Along come bands that seem to be the next big thing. The bands that really seem to "get it" in ways that seem illusive to most other similar groups. These are the U2s, the Nirvanas, the Metallicas that are typically embraced publicly and critically. Not only do they practically redefine popular music by creating new genres, but they make it look so effortless. Radiohead has continuously remained a part of said group since 1994 by releasing a remarkable stream of superb albums the likes of which hasn't been seen for decades. They're like the Pixar of the music world. When a new Radiohead album comes out, it isn't a question of whether or not you should buy it, but how quickly and efficiently you can get into your hands and coming out your speakers.

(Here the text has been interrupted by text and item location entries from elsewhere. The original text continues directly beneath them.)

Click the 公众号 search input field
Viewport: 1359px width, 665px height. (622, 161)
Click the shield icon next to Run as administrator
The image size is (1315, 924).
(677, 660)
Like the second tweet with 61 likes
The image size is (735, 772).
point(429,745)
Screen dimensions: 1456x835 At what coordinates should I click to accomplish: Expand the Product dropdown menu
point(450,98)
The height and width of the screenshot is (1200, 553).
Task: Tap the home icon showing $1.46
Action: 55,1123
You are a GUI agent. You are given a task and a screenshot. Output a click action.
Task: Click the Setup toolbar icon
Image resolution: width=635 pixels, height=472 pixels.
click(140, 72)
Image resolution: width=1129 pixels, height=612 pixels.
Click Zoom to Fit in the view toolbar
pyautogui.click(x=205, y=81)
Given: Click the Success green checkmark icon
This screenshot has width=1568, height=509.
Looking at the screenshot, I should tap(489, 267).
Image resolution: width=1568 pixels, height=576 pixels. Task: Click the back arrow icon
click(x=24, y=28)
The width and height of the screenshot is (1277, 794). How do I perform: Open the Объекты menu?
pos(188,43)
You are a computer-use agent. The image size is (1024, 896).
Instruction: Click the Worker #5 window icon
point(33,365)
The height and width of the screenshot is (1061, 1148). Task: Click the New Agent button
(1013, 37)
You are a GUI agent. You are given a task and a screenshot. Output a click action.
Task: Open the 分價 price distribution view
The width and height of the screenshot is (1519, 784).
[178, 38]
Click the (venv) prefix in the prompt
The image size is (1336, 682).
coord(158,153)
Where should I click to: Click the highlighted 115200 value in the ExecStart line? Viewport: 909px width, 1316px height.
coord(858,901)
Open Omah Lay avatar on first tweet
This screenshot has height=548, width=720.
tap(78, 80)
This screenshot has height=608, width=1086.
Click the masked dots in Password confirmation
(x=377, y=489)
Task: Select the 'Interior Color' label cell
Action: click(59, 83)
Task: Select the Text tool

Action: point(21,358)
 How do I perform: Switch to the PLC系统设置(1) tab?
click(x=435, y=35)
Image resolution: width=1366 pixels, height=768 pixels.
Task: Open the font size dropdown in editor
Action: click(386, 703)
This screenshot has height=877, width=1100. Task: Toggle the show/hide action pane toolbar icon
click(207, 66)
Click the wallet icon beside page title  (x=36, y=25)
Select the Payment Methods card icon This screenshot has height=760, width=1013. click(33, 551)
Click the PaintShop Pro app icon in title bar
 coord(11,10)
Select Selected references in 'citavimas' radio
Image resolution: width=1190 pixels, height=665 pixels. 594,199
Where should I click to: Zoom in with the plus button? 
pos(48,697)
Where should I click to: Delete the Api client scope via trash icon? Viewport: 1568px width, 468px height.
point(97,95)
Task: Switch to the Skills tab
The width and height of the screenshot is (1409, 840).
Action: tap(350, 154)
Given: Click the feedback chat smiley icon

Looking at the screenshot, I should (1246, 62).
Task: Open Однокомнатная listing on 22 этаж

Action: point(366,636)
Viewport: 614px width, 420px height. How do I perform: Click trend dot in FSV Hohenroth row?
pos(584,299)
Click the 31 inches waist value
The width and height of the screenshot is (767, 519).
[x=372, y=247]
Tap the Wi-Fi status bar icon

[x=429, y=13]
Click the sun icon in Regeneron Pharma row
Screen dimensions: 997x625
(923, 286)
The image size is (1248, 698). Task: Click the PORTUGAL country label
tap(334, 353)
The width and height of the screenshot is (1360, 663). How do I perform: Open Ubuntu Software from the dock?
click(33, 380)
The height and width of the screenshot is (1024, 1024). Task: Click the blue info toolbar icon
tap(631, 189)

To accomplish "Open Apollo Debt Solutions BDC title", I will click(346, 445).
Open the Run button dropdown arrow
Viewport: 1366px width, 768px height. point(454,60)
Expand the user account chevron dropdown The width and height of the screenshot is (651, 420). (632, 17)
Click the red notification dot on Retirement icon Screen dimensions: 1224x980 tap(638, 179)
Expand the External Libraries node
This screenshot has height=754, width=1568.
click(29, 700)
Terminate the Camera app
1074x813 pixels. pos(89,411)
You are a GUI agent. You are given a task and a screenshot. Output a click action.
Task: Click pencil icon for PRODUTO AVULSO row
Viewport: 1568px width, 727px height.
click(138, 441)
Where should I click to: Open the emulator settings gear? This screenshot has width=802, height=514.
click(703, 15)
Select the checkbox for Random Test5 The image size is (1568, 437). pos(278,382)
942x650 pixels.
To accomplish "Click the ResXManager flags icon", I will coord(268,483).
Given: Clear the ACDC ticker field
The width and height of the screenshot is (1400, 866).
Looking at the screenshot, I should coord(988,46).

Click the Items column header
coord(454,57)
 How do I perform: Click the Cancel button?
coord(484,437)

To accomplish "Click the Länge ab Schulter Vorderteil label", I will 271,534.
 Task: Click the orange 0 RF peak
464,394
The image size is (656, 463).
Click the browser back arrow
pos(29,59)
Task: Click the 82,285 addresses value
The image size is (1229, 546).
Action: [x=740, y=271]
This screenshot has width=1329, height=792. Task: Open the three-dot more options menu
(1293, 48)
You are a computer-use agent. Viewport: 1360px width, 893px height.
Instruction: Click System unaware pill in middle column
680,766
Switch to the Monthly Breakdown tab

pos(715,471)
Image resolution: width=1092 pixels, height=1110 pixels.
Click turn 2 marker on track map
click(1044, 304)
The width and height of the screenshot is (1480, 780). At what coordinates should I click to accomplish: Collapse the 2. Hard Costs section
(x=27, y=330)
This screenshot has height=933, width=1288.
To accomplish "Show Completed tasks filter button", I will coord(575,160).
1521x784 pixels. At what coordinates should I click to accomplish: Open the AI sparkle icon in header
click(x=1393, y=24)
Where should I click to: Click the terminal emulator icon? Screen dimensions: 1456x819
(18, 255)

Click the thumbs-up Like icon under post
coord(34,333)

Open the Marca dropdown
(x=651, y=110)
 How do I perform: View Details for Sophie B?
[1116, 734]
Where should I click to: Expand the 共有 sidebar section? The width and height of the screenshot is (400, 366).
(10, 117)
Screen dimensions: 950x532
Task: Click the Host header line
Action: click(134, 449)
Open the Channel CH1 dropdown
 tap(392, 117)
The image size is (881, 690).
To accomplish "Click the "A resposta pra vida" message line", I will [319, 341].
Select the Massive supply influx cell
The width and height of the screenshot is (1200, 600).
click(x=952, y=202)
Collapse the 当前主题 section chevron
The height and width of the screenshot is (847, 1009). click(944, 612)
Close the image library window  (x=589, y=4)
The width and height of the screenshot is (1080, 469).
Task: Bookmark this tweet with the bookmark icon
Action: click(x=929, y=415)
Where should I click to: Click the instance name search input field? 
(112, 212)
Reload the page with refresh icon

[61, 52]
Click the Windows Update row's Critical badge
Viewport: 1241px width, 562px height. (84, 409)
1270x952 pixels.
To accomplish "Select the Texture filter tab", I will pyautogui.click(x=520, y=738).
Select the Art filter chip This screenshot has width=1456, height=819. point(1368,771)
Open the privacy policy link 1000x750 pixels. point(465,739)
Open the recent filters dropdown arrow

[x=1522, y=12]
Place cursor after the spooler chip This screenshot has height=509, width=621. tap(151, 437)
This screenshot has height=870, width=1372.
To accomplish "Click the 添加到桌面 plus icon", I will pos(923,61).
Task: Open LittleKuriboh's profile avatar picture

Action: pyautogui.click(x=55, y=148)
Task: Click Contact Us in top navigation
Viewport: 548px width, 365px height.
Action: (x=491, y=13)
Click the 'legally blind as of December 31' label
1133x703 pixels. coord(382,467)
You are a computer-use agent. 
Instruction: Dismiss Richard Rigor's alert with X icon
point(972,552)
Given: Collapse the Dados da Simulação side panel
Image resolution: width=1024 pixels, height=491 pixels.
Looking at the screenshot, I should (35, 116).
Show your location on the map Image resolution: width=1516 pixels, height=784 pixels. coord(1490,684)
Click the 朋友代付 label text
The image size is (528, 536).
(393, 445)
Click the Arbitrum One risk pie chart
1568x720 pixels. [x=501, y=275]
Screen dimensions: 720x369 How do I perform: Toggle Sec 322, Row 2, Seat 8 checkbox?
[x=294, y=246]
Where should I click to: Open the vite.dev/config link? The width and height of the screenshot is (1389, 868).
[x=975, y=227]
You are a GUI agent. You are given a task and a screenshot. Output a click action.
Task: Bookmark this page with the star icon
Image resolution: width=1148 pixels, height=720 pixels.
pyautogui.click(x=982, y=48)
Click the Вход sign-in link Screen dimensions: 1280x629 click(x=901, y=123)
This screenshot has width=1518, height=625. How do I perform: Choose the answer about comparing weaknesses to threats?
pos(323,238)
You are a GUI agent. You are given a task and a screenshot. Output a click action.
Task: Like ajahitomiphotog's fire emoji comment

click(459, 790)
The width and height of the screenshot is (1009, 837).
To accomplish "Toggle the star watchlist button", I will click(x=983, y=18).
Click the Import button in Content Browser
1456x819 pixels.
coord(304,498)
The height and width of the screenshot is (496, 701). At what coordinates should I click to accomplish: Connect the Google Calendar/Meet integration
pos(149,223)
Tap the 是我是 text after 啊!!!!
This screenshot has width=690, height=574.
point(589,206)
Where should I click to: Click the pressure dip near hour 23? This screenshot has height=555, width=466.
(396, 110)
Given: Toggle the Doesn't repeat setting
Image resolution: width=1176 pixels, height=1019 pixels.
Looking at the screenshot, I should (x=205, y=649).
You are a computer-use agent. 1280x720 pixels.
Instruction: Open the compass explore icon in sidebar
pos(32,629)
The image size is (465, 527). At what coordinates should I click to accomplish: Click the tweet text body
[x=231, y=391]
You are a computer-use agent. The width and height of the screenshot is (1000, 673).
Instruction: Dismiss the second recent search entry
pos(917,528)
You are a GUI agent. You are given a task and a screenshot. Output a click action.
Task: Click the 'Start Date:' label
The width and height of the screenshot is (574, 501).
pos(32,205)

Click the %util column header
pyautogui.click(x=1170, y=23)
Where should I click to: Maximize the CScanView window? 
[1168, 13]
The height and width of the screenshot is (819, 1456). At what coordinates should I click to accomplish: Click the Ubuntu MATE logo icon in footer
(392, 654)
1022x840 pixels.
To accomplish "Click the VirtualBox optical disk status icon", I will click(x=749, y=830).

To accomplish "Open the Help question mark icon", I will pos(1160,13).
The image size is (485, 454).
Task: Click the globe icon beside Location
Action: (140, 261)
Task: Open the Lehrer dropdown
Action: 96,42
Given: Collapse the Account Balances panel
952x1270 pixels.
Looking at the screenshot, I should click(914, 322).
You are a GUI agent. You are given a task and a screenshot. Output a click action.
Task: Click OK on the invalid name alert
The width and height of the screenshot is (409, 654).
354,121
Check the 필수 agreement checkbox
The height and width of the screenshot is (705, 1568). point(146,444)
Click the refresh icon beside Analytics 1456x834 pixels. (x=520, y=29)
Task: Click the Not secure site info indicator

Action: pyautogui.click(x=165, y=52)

In honor of this band that continues to astound me and the music world, here's a link to my favorite "live" performance ever. It's just a live recording of Radiohead playing in the studio, so there's no audience. But it's live in that there are no second takes or post-processing or any of that nonsense that tends to remove some of the magic.
http://www.youtube.com/watch?v=k8byXSML4bY
Thursday, May 19, 2011
The Birth of a Blog (and its subsequent evolution into what it is today)
![]() |
| Sleigh Bells |
When I decided to start blogging again, my intention was to simply create an outlet into which I could pour my thoughts and feelings about everything. I tried this in the past, semi-successfully creating a blog which contained around two posts per month, each one written with the finesse and passion one would expect from an undergraduate research paper. The problem was that I started said blog during a time in which blogging was not only fashionable, but necessary, at least according to the perception of the trend-setters of the day who were busy riding the wave of social networking, youtube, and DIY everything.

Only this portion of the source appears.